The Bubi are my blood relatives, so as part of their group I was invited to take part in some of the ceremonies.

I ate customary foods and I had a ceremonious ‘Tolah’ marking a transition. Throughout our lives we go through natural transitions such as conception, birth, puberty and passing. We mark these occasions with celebrations and ceremonies such as the naming ceremony, rites of passage, marriage, and the funeral. For me this marking of my hands and feet, during the Tolah ceremony, with natural plant henna like substances and ash, symbolised a significant change for me. It meant I had reclaimed a lost heritage, I had acknowledged an acceptance of who I was, a Bubi woman, my Afrikan essence.

I returned to the city Malabo days later; with my new hand and feet markings it was clear I was a Bubi returning from Moka. I felt very special, very accepted and I belonged.

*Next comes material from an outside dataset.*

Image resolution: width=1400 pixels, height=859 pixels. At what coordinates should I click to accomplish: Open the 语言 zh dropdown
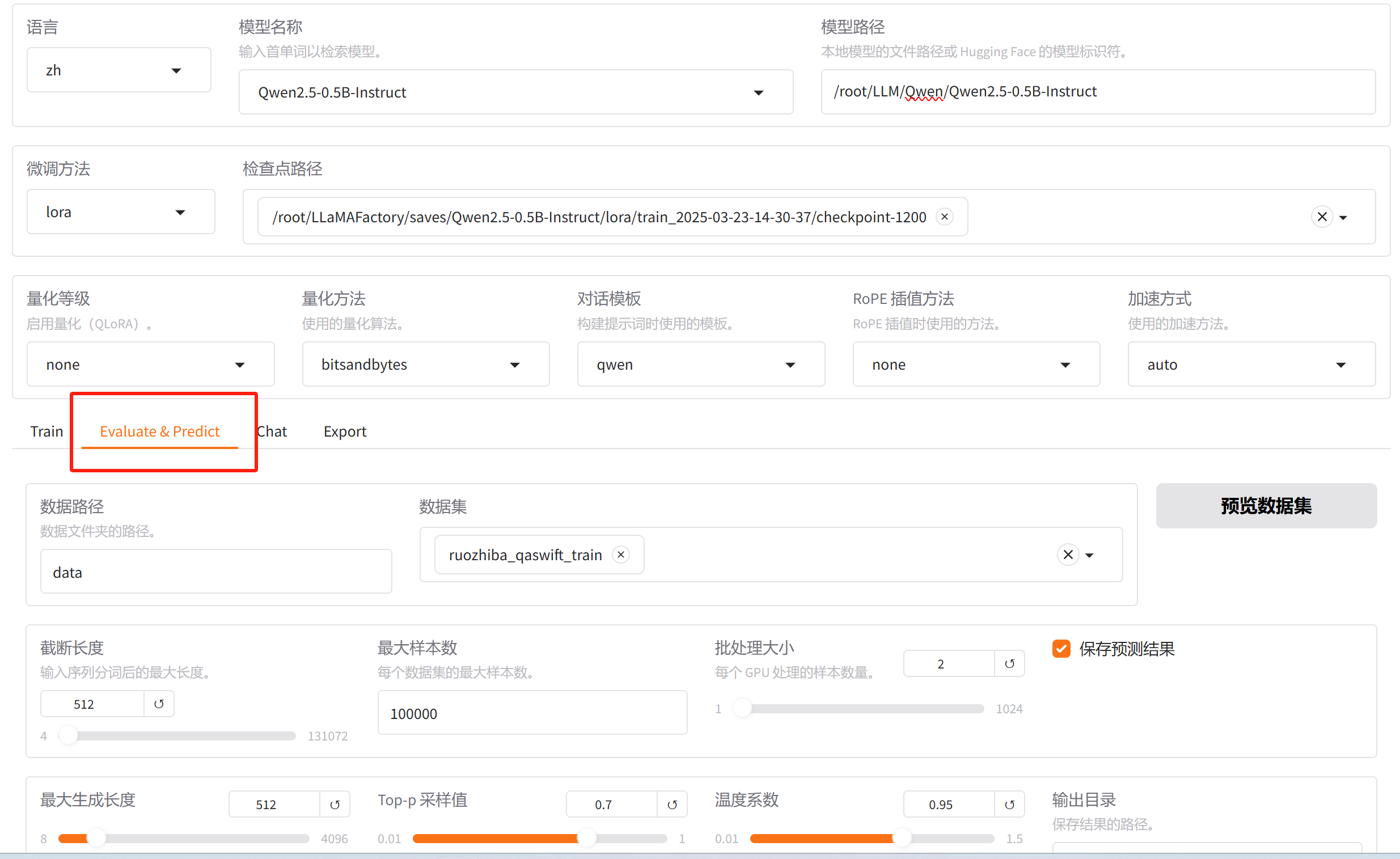tap(119, 70)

Next was the Home-coming ceremony – a lost daughter returns home. I stood on top of a hill looking down into the valley at the serene village. I was recently told that blood relatives lived here in Moka, and that I would soon meet them. Down below it was not evident that the villagers were preparing to meet a lost daughter. I was told not to eat or drink anything, I had to have an empty stomach as I would be given something by an elder once I had reached the village. As I got closer to the sleeping village, I began to see people appear from their homes, each walking towards the main road. I was given a drink of sea water to sip from a large communal shell and a vegetable which had a bitter taste cooked in palm oil. Children started running, then came the singing, the dancing. I could not understand the language, but the melody was catching. I was taken away with the people, the singing and the dancing, carried into the whirlwind of the atmosphere.

Flowers were picked and placed in my hair and my button hole. Bracelets were made from shells and flowers and attached around my head and my arms. I was taken from one side of the village to another with the all singing, dancing villagers. We were all very joyous at this historical occasion. Through my tears of joy and sadness I saw and embraced my blood cousin: after some 500 years of separation, I had at last returned to the place from where I came. What would the ancestors make of all this? What would my grandmother think? That night I fell asleep peacefully for the first time since arriving on the island.

In England, before my departure for the Motherland, a close friend Sis Donna had prepared a diary for me, inside the cover were these words…

I will be found by you
and bring you back from your captivity.
I will gather you from all the Nations,
from all the places where I have driven you.
And I will bring you to the place from which I caused you to be carried away captive.
From Jeremiah 29:10 – 14

To me, these prophetic words describe the power of unseen forces, the power of our spirits. I felt my ancestors’ spirits running through my veins had brought my family back to our homeland. A kind of destiny.